In the period leading up to a meal or snack, his ed is going to town on him. The disease is gearing up for battle against his need for food saying-- he doesn't deserve food, or food that tastes good, and it will make him fat..... His mind is spinning, trying to figure out how to slow down or stop the weight gain.
When choice is put in front of him at this stage it only raises the stakes and his anxiety. He experiences the choice in terms of counting calories, trying to figure out if he can hide the food, which would be the least tasty and therefore less likely to be enjoyed, etc.
The sooner he realizes that he isn't faced with these decisions, the safer he will feel. He will know that you are taking on the ed for him, and he doesn't have to find the will to stand up to his disease, which by the way...is impossible for him at this stage.
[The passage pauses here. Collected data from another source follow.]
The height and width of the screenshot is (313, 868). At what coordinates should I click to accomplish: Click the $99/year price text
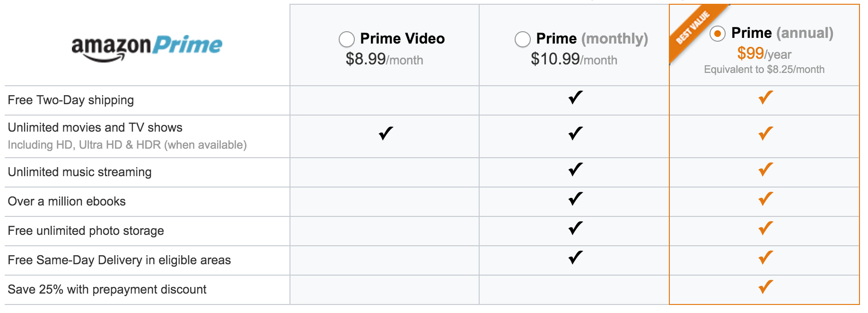[764, 54]
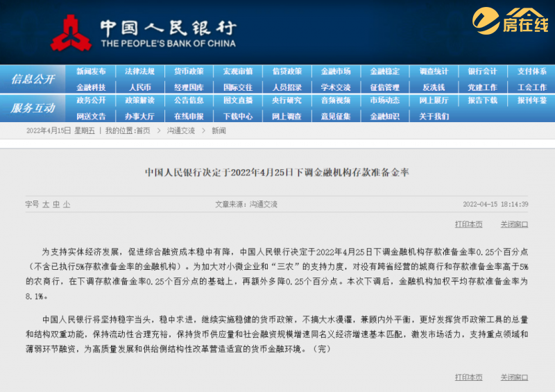Set font size to large (大)
The height and width of the screenshot is (392, 555).
coord(46,205)
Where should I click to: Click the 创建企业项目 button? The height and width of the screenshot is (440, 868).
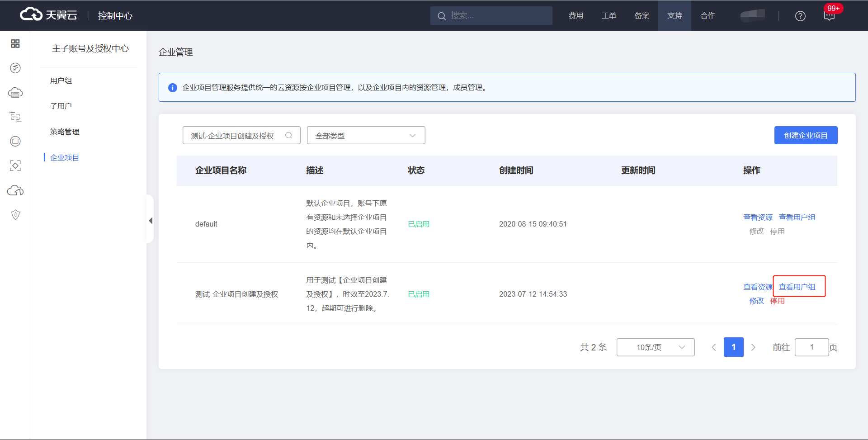[806, 135]
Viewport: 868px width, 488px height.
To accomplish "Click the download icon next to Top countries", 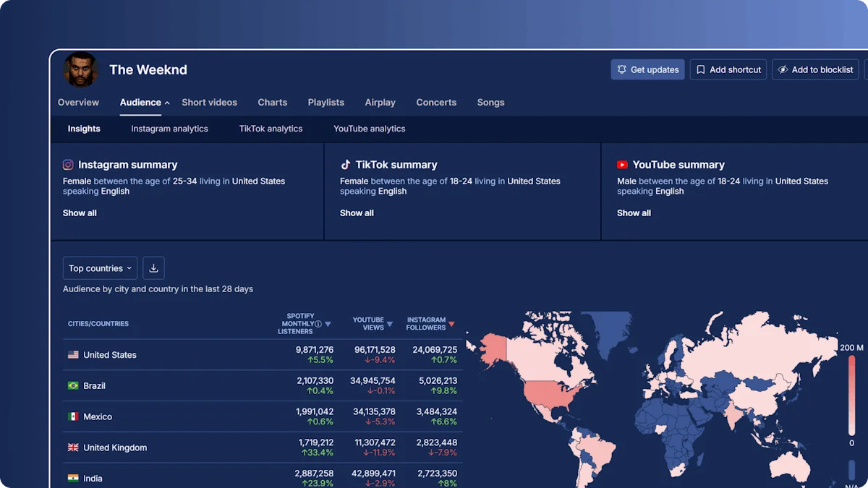I will click(x=153, y=267).
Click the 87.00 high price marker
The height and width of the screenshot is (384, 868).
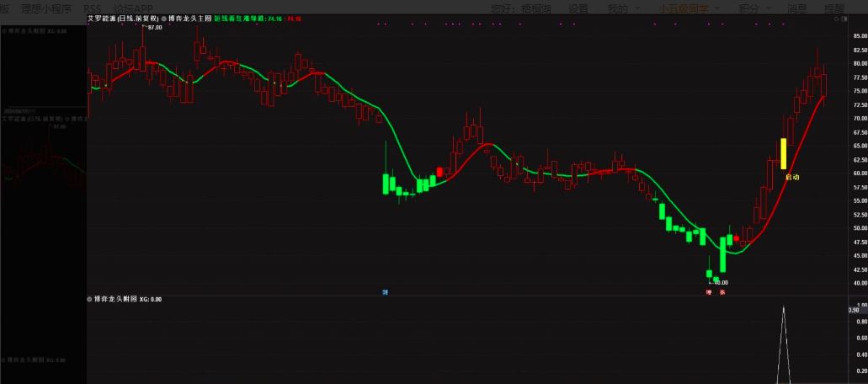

Use YOUR judgment about how to prepare a fully nutritious menu, including "treats", and give him a rest from this source of anxiety. The ed will quarrel with you about it for a while, but isn't the idea to tell ed to take a hike?
As your s gains and gets closer to healthy weight you can invite him (on a limited basis) to participate within a narrow range of choices, gradually increasing as you see him able to do this without meltdowns at mealtimes. But now he needs you to stand up to the disease for him.
As to telling him his weight, only do this if he keeps eating. I should tell you though, that most children who know their weight hit a wall, where ed goes bonkers. Either way, you have to keep up the drill...full nutrition, full time. Remember every bite is hope for his future.
Hang in there, we're rooting for you and your s.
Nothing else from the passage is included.